== TEXT SHOWN ==

Studio album by Sean Forbes
- Released: September 4, 2012
- Recorded: 2010–12
- Genre: Hip hop
- Length: 41:45
- Label: D-PAN, Web
- Producer: Sean Forbes; Bass Brothers;

Sean Forbes chronology
|  | Perfect Imperfection (2012) | Little Victories (2020) |

= Perfect Imperfection (Sean Forbes album) =

Perfect Imperfection is the debut studio album by American deaf hip-hop artist Sean Forbes. It was released on his organization, D-PAN (Deaf Professional Arts Network) and Web Entertainment. Considered one of the most notable albums created by the Deaf community, Forbes is one of the first rappers under the Deaf culture. The CD release of the album comes with a DVD of the music videos based on the tracks, allowing accessibility to both the Deaf community and hearing people. The music videos were also released on YouTube.

===
== GIVEN MATERIAL ==

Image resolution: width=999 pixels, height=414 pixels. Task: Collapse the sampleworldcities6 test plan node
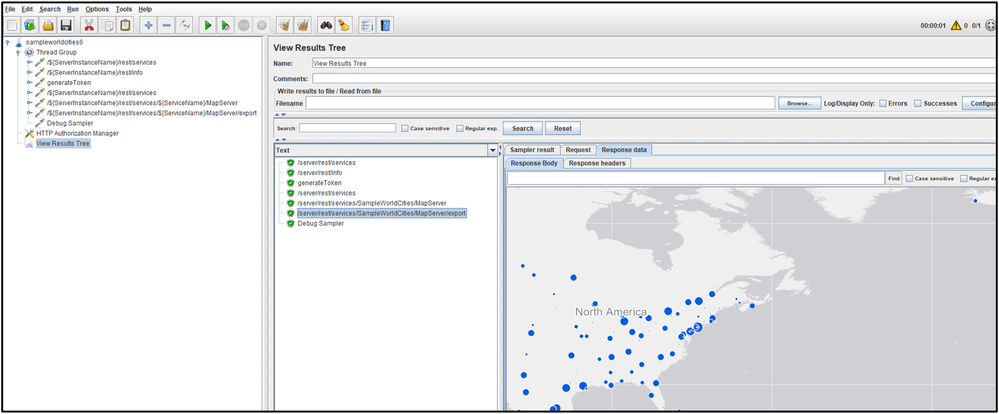8,43
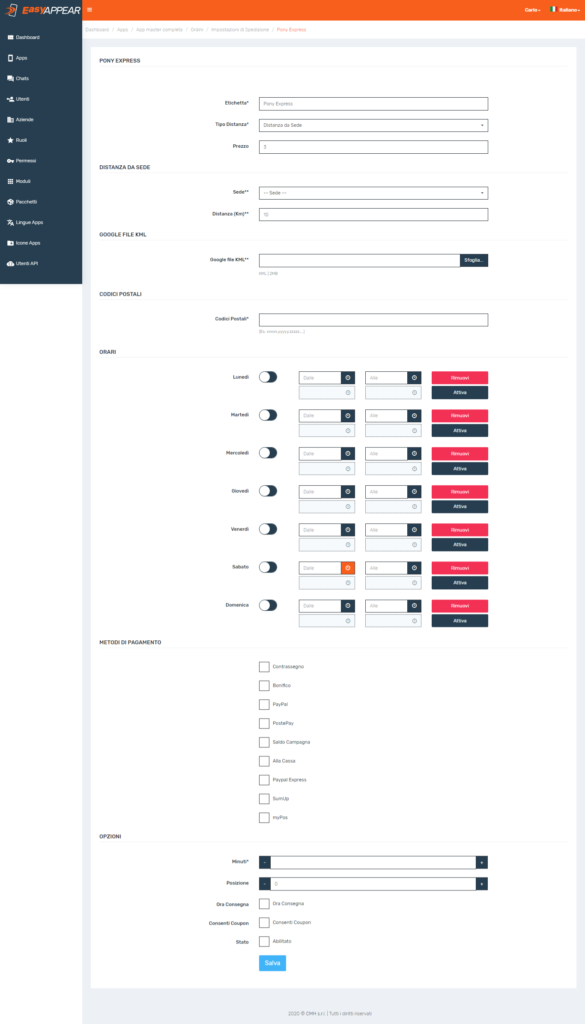Expand the Sede selection dropdown

tap(373, 193)
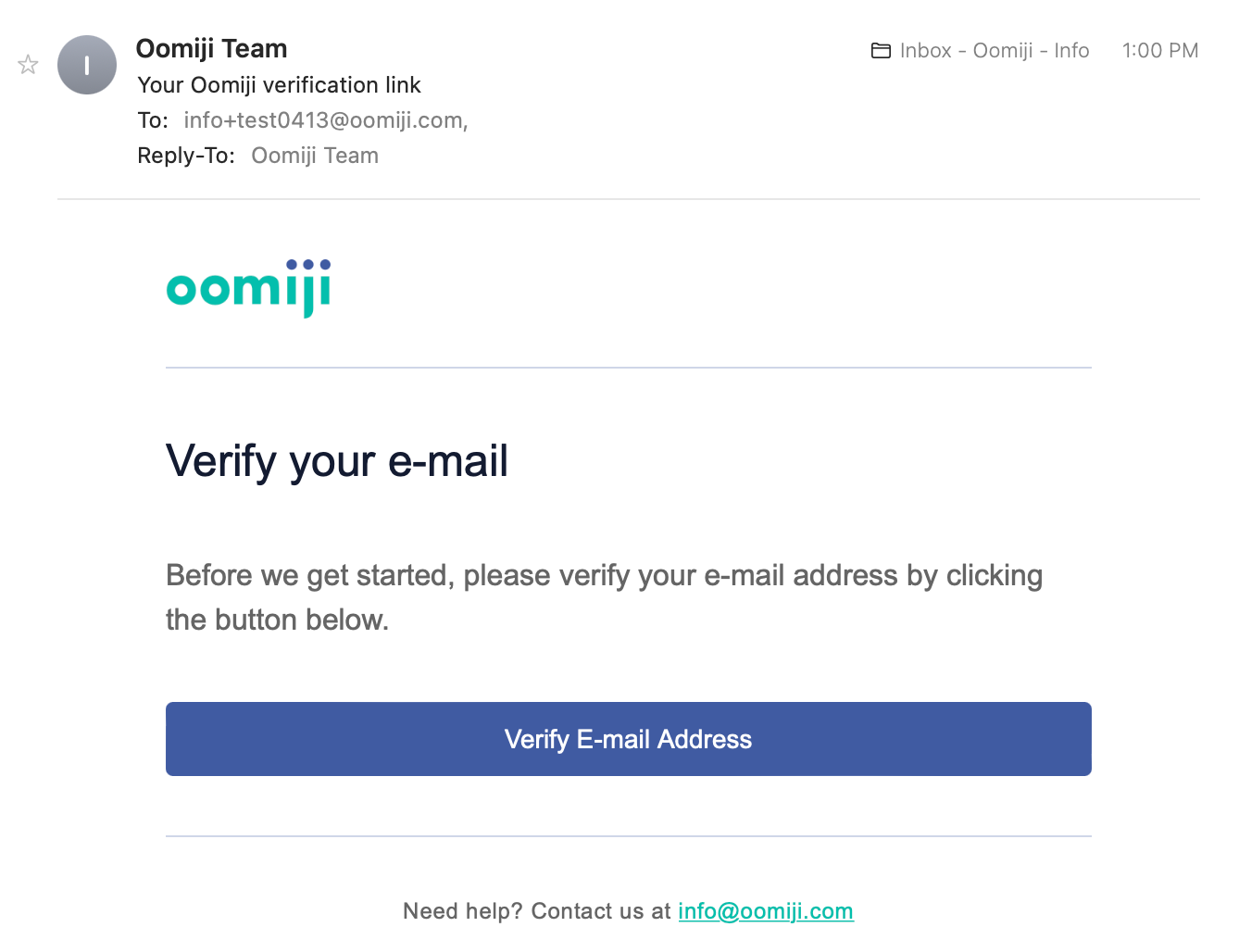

===

(EXERCISE REQUIREMENTS) In the text about the Sean Forbes album, list every category name that begins a dash-marked line above the article heading. The data has no connection to the album text.

(WRITTEN SOLUTION) Released, Recorded, Genre, Length, Label, Producer